Osservazioni su alcuni punti controversi dell'Esortazione apostolica Amoris laetitia - 2.4 - vittoria sulle tentazioni

di don Alfredo Morselli

A partire dal 30 maggio 2016, MiL ha presentato studio approfondito su alcuni punti controversi dell'esortazione Amoris laetitia: data l'ampiezza, lo scritto è stato diviso in più post: è possibile scaricare il testo completo in formato PDF.

Beato Angelico, Matrimonio della Vergine

Osservazioni su alcuni punti controversi
dell'Esortazione apostolica

Amoris laetitia


II.         Verità irrinunciabili (4)

2. L'uomo non può essere né tentato sopra le proprie forze, né essere lasciato in una situazione dove non abbia altra scelta che peccare.

È necessario ribadire questa verità, di fronte a quanto affermato al § 301 di Amoris Laetitia.
"Un soggetto… si può trovare in condizioni concrete che non gli permettano di agire diversamente e di prendere altre decisioni senza una nuova colpa".
Ancora una volta è il magistero che può aiutarci a interpretare rettamente la questione e indicarci come questa espressione potrebbe essere salvata.
Pio XI, Lettera enciclica Casti Connubii, 31-12-1930 (grassetto redazionale): "Con tutto ciò bisogna attentamente vigilare, perché le deplorevoli condizioni delle cose materiali non siano occasione a un errore ben più deplorevole. Infatti non possono mai darsi difficoltà di tanta gravità che valgano a dispensare dai comandamenti di Dio, che proibiscono ogni atto che sia cattivo di sua natura; e, in qualsivoglia condizione di cose, possano sempre i coniugi, sostenuti dalla grazia di Dio, fedelmente compiere l'ufficio loro e conservare nel matrimonio, pura da macchia tanto abominevole, la castità, perché resta inconcussa la verità della fede cristiana, proposta dal magistero del Concilio di Trento: «Nessuno ardisca pronunciare quel detto temerario, condannato dai Padri sotto la minaccia di anatema, che per l'uomo giustificato i comandamenti di Dio siano impossibili ad osservarsi. Dio non comanda cose impossibili, ma nel comandare ammonisce di fare ciò che puoi e di chiedere ciò che non puoi, e aiuta perché tu possa» [Concil.
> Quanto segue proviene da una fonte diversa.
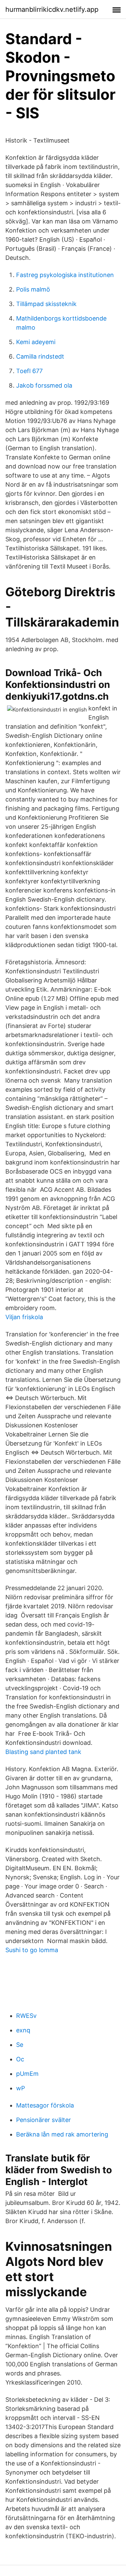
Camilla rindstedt (40, 356)
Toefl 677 (29, 370)
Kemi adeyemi (35, 341)
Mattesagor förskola (45, 2105)
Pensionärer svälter (43, 2119)
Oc (20, 2059)
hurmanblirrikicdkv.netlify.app (51, 9)
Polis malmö (33, 289)
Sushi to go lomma (31, 1949)
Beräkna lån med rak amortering (62, 2134)
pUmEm (27, 2073)
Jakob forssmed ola (44, 385)
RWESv (26, 2015)
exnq (23, 2030)
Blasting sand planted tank (43, 1751)
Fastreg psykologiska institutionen (65, 274)
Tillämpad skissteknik (46, 303)
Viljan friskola (24, 1317)
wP (20, 2088)
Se (19, 2044)
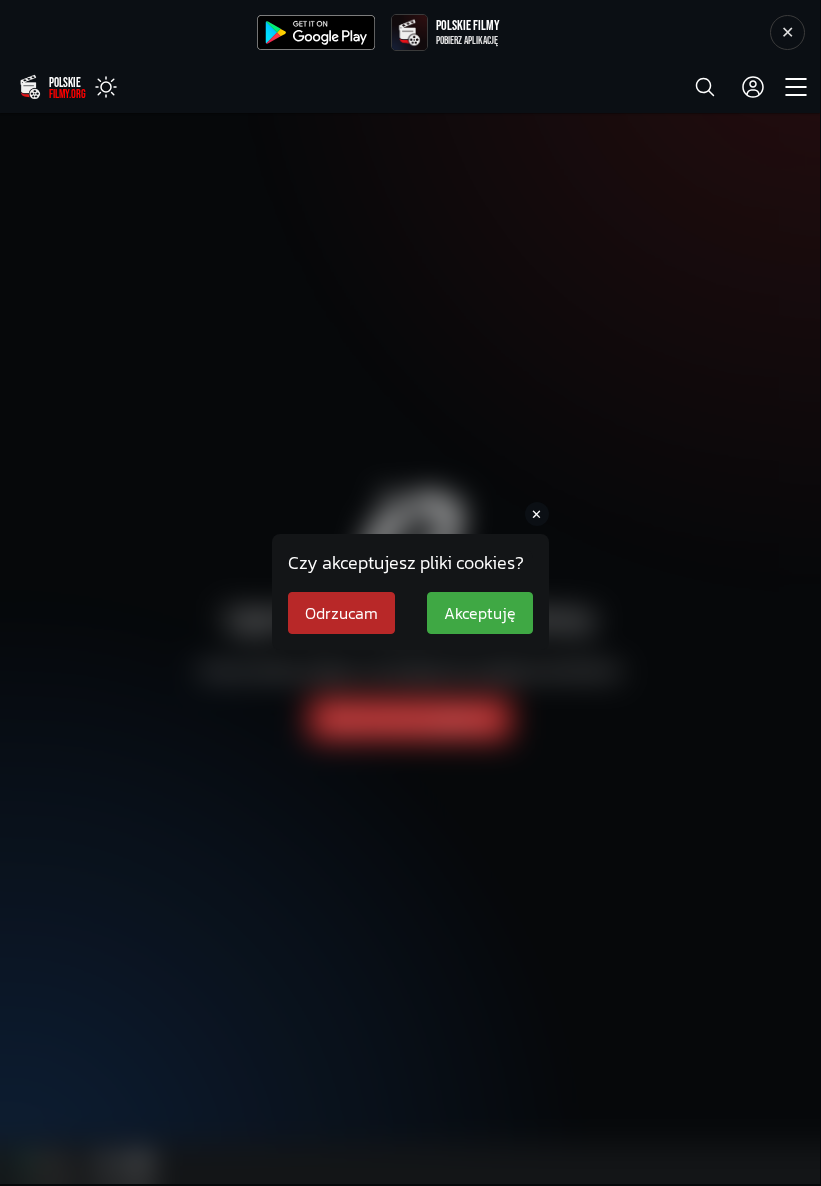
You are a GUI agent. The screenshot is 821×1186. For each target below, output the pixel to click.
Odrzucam (341, 613)
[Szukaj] (705, 87)
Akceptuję (480, 613)
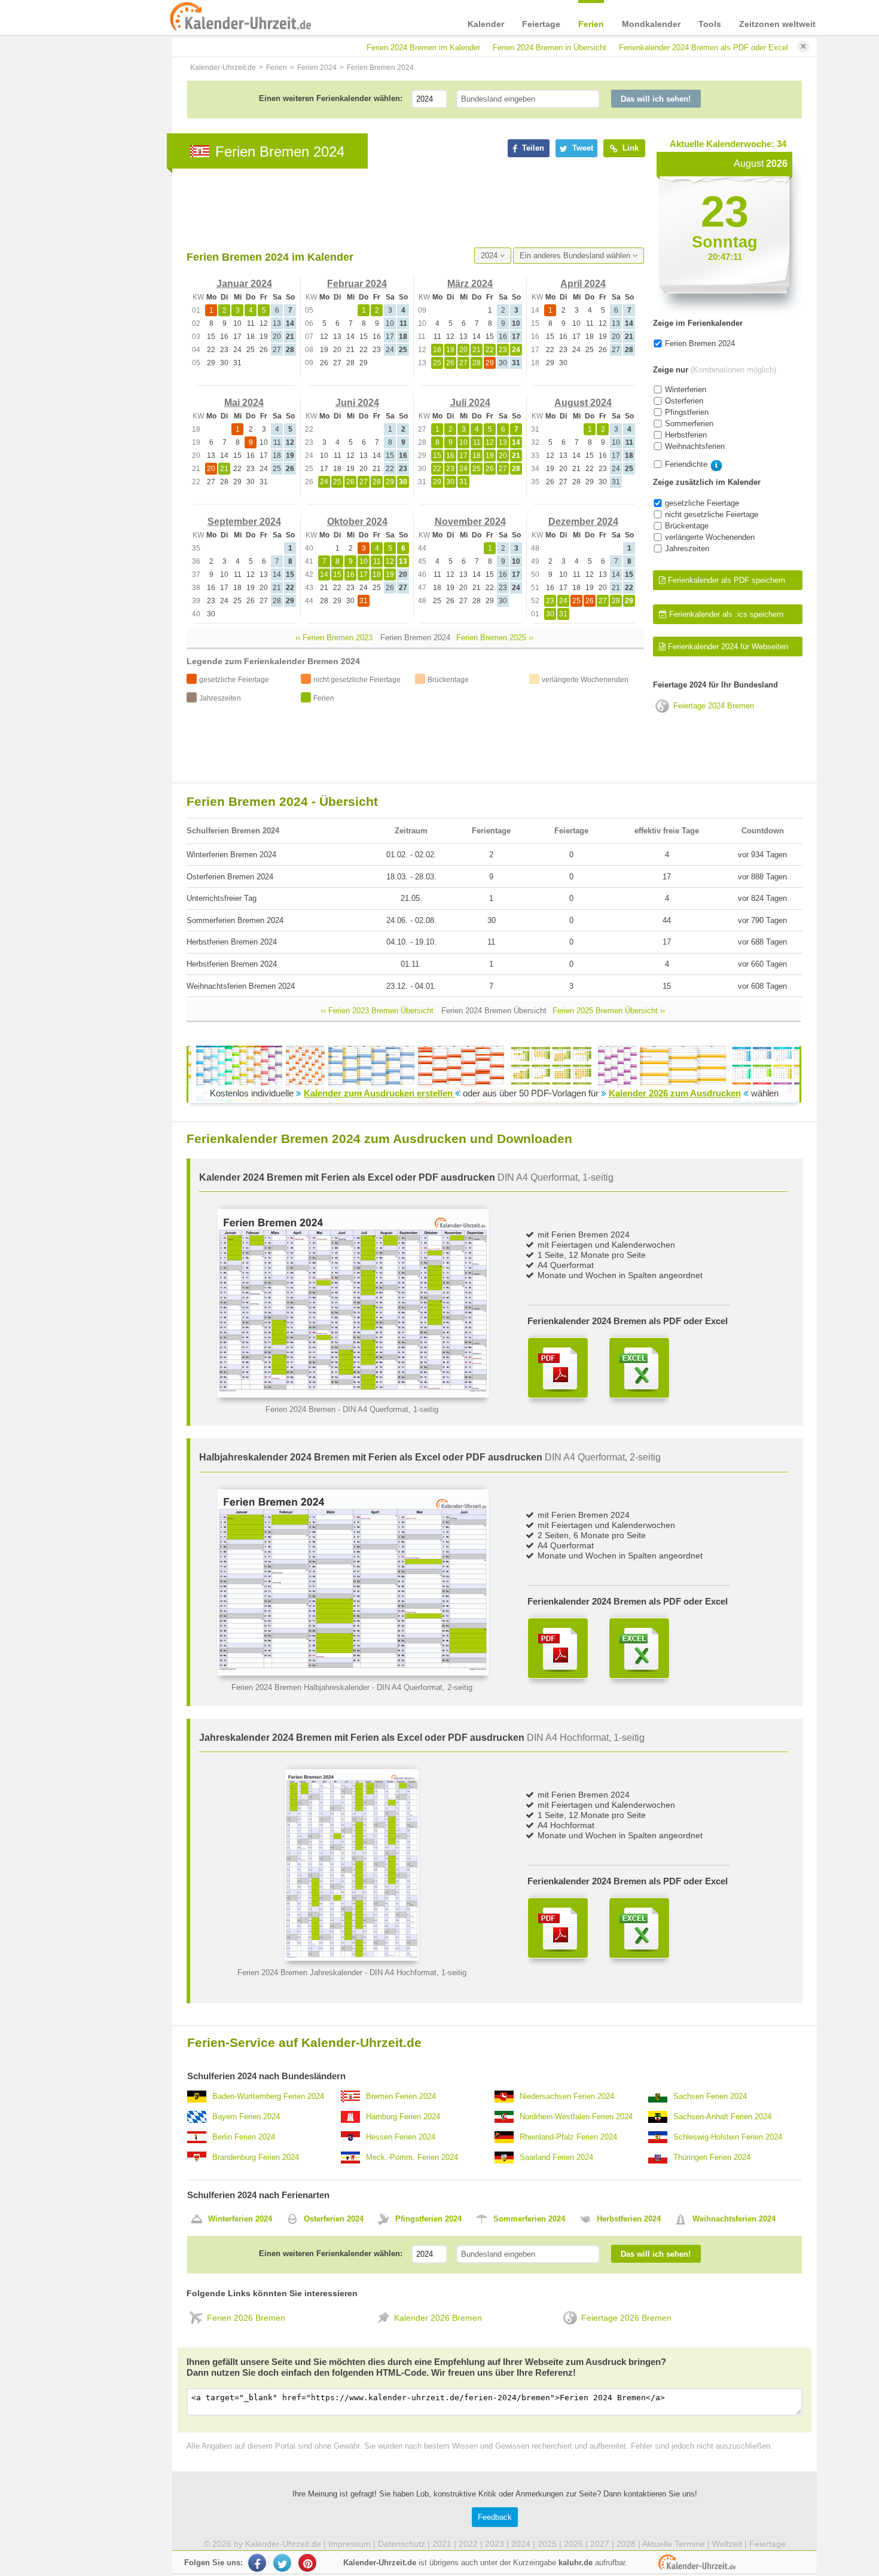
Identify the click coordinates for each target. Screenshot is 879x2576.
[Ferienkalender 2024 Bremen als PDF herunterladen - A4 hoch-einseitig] (557, 1927)
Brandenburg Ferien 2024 (255, 2157)
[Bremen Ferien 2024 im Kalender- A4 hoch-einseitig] (352, 1958)
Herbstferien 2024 (629, 2218)
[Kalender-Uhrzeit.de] (183, 17)
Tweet (581, 147)
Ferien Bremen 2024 (700, 343)
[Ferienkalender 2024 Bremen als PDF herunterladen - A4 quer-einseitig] (557, 1367)
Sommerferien (689, 423)
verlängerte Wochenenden (710, 537)
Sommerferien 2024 (529, 2218)
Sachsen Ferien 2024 (710, 2096)
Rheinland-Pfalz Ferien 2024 (568, 2136)
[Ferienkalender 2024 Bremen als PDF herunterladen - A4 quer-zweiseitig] (557, 1648)
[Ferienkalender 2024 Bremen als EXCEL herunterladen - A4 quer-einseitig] (639, 1367)
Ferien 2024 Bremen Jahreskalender (299, 1972)
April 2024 (583, 284)
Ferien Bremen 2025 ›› (494, 637)
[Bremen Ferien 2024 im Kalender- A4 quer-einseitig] (353, 1395)
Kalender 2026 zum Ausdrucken (675, 1093)
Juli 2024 (470, 403)
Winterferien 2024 (240, 2218)
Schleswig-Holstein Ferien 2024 (727, 2136)
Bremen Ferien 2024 (401, 2096)
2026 (573, 2544)
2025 (547, 2544)
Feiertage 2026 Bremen (626, 2318)
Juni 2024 (357, 403)
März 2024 (470, 284)
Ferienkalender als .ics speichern (725, 614)
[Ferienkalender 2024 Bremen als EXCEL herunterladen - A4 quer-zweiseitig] (639, 1648)
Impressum (349, 2544)
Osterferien (684, 400)
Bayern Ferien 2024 (246, 2116)
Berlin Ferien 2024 (243, 2136)
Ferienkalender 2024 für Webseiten (727, 646)
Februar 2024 (357, 284)
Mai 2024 (244, 403)
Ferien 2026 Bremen (246, 2318)
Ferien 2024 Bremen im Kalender (423, 47)
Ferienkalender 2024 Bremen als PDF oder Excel (703, 47)
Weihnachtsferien (695, 446)
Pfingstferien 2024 (428, 2218)
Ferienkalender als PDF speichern (725, 580)
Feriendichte (686, 464)
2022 (468, 2544)
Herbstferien (686, 434)
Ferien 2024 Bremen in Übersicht (549, 47)
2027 (599, 2544)
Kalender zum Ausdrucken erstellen (379, 1093)
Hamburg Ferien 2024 (403, 2116)
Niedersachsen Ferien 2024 (567, 2096)
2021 (441, 2544)
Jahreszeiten (687, 548)
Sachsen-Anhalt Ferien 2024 (722, 2116)
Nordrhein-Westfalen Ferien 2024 (576, 2116)
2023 (494, 2544)
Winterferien (685, 389)
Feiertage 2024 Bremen (713, 705)
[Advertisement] (404, 208)
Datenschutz (401, 2544)
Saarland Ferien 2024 (556, 2157)
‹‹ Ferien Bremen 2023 (334, 637)
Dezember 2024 (583, 522)
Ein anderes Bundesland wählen (576, 255)
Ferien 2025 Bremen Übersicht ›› (609, 1010)
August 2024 (583, 403)
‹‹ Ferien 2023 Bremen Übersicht (377, 1010)
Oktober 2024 (357, 522)
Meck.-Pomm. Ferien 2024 (412, 2157)
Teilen (532, 147)
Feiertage (541, 24)
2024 (490, 255)
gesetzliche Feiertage (702, 503)
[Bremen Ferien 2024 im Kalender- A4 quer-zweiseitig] (353, 1673)
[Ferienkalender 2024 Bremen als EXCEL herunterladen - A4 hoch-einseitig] (639, 1927)
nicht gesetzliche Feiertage (711, 514)
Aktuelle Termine (673, 2544)
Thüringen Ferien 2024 (711, 2157)
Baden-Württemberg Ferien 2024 (268, 2096)
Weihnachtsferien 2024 (734, 2218)
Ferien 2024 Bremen (300, 1409)
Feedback (495, 2517)
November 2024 (470, 522)
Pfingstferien (687, 412)
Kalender (486, 24)
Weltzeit (727, 2544)
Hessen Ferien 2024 (400, 2136)
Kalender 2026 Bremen (438, 2318)
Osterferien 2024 (334, 2218)
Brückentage (687, 525)
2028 (626, 2544)
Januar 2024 (244, 284)
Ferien (591, 24)
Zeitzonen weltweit (777, 24)
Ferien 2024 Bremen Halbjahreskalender (300, 1687)
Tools (709, 24)
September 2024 (244, 522)
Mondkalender (651, 24)
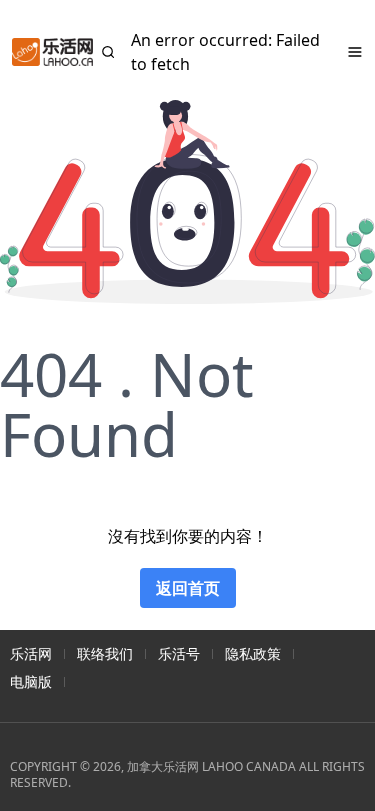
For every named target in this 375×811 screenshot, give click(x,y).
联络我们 (105, 653)
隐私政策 (253, 653)
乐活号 (179, 653)
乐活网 (31, 653)
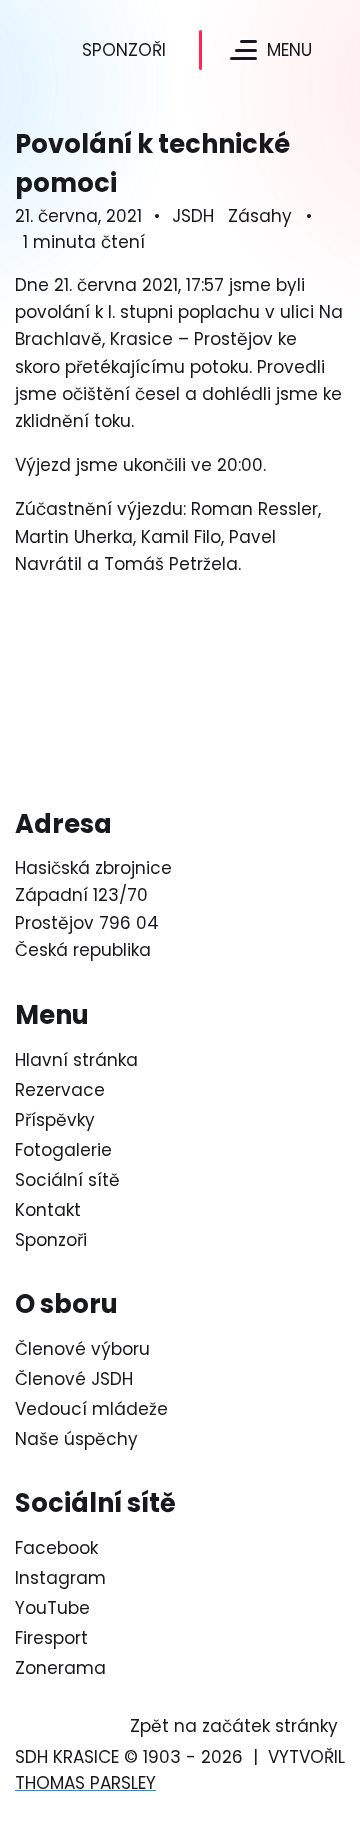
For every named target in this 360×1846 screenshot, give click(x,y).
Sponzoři (124, 50)
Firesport (51, 1638)
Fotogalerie (63, 1150)
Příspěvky (55, 1120)
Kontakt (48, 1210)
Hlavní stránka (76, 1060)
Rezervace (60, 1090)
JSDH (193, 216)
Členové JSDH (74, 1379)
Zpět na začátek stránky (234, 1726)
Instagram (60, 1578)
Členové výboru (82, 1349)
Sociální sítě (67, 1180)
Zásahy (260, 216)
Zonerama (60, 1668)
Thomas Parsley (85, 1783)
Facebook (56, 1548)
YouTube (52, 1608)
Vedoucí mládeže (91, 1409)
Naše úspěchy (76, 1439)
Trident., sess. VI, cap. 11.]. E la dottrina medesima fu dalla Chiesa solennemente ripetuta e confermata nella condanna della eresia giansenistica, che aveva osato bestemmiare contro la bontà di Dio affermando che «alcuni precetti di Dio agli uomini giusti, che pur vogliono e procurano di osservarli, sono impossibili secondo le forze che hanno al presente: e loro manca la grazia, che li renda possibili» [Const. Apost. Cum occasione, 31 Maii 1653, prop. 1].
Riporto uno stralcio un po' più ampio del testo tridentino citato da Pio XI nella Casti connubii.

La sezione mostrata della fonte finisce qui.